The Romans were in very great danger, for they could not fight in close order against those who were struggling up the hill, and if they left their ranks and ran forward they were exposed to the javelins and arrows. They suffered mainly from the cestrosphendons, a novel kind of weapon invented during the war. It consisted of a pointed iron head two palms long, fastened to a shaft made of pinewood, nine inches long and as thick as a man's finger. Round the shaft three feathers were fastened as in the case of arrows, and the sling was held by two thongs, one shorter than the other. When the missile was poised in the centre of the sling, the slinger whirled it round with great force and it flew out like a leaden bullet. Many of the soldiers were wounded by these and by missiles of all kinds, and they were becoming so exhausted that they were hardly capable of holding their weapons.

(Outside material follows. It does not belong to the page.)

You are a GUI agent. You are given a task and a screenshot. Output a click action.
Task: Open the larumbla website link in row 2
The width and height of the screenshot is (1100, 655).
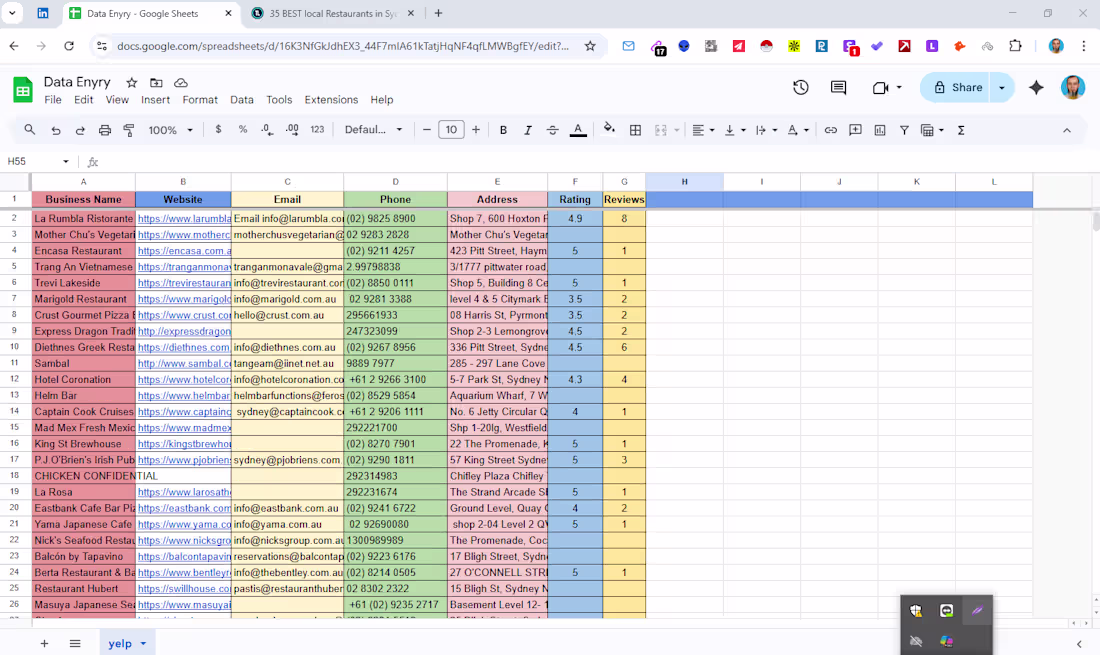[x=183, y=218]
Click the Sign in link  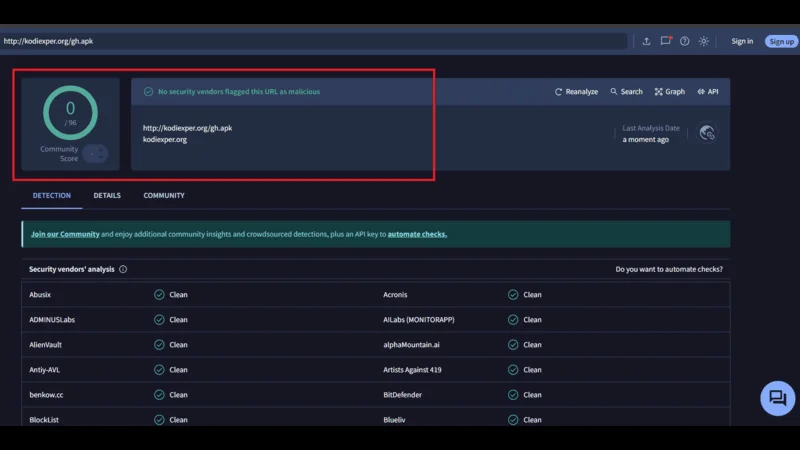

The exact construction of the kestrosphendone remains somewhat mysterious; however, experimental reconstructions based on the available information have produced quite spectacular results. Nonetheless, the kestrosphendone did not stand the test of time and appears to have been abandoned quite quickly. The fundamental purpose of this weapon seems to have been to develop a slingshot with the penetrative power of a point. If so, then a lighter version of this weapon, the plumbata, persisted into late antiquity. In this weapon, the wooden shaft gave nearly the same mechanical advantage as a sling. In effect, each sling bolt came with a one-time sling.

Another way of obtaining a one time sling was to fix a string to a slingstone made of lead. There is evidence for this variation at the Battle of Fucine Lake in 89 BC.

It has been suggested that the decline was due to the very tight control needed in the manufacture fin shape for the weapon to work well. If for any reason this was lost the weapon would have become ineffective.